Are school bus drivers putting children at risk?

On Behalf of | Mar 16, 2020 | Motor Vehicle Accidents

We like to think our children are in safe hands when they get on the bus before and after school. But one morning in 2017, parents in Dayton, Tennessee, 40 miles northeast of Chattanooga, received panicked texts and phone calls from their children; the bus driver smelled of alcohol and was driving erratically, swerving across traffic and going through red lights.
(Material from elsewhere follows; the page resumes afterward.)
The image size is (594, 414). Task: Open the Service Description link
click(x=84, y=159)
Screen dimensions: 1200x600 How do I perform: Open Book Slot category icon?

Alarmed parents called 911, which reached the bus company and a supervisor ordered the driver to pull over. The driver took a blood test that revealed a blood alcohol content of .127 percent, which is three times higher than the legal limit for commercial drivers. The driver pleaded guilty and was sentenced to 30 days in jail and 18 months of probation.

More common than many realize

Fortunately, none of the 26 children on that bus were injured, but it is a reminder of the dangers lurking on the roads each day, even from someone as seemingly innocent as the driver of a school bus. The Pew Trust recently said 1,620 schoolchildren in 38 states were put in harm’s way since 2015 because of a bus driver impaired by alcohol or drugs. There have been no fatalities, but accidents have injured 36 children.

Other sobering statistics include:

  • Law enforcement arrested 118 drivers operating school buses while impaired since 2015.
  • One-third of the impaired drivers crashed their bus.
  • Random drug and alcohol tests identified many others since 2015.
  • 260 drivers have refused to take the random tests since 2015.

Commercial drivers held to higher standards

Federal regulations hold drivers with commercial licenses to a higher standard. There is the aforementioned random drug and alcohol testing, and supervisors are trained to recognize signs of impairment when drivers show up for work. Moreover, drivers who fail random tests, even without getting behind the wheel, can lose their commercial licenses for at least a period, if not permanently.

Bus companies claim it is hard to find good employees because of the split-shift schedule and low pay. But parents, other drivers on the road and the children passengers deserve the safest possible driving from school bus drivers.